Locate every line in the material below that contains the word "perform" and copy each one. Case counts.

┌────────

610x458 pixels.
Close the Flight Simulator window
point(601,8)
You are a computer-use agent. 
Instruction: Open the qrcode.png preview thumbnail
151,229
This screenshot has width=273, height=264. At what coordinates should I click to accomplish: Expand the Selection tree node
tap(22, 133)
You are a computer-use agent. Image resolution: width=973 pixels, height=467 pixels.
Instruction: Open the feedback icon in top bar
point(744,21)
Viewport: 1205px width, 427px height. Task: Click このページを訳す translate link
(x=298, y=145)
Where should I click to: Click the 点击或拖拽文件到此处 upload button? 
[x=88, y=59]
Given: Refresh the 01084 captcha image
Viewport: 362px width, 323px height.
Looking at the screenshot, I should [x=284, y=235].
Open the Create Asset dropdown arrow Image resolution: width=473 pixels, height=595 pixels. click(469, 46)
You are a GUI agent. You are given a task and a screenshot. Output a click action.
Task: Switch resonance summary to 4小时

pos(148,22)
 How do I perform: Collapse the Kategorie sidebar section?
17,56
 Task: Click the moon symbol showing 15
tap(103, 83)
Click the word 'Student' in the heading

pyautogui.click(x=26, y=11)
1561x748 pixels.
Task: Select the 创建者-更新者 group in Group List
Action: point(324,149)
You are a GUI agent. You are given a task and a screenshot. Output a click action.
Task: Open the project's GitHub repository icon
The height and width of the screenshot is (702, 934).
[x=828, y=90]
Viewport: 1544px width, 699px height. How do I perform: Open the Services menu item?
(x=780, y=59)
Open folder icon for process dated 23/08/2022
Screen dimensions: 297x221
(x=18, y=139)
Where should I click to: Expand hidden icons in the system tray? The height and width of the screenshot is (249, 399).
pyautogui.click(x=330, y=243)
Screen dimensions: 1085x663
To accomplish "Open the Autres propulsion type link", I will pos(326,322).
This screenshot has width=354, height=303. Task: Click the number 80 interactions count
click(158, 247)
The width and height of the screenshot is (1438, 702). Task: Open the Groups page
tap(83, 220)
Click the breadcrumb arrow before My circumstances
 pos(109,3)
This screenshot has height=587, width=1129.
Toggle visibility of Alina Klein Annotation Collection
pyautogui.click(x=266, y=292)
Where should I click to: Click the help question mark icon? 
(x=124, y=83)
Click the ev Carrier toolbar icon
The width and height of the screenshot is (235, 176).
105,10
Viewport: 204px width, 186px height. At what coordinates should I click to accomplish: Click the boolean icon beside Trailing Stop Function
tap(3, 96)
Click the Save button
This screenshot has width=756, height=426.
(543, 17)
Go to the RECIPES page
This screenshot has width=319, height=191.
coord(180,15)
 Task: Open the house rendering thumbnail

└────────

** CORRECT RESPONSE **
 How do I perform: Collapse the Kategorie sidebar section?
Viewport: 1544px width, 699px height. How do I perform: Open the Services menu item?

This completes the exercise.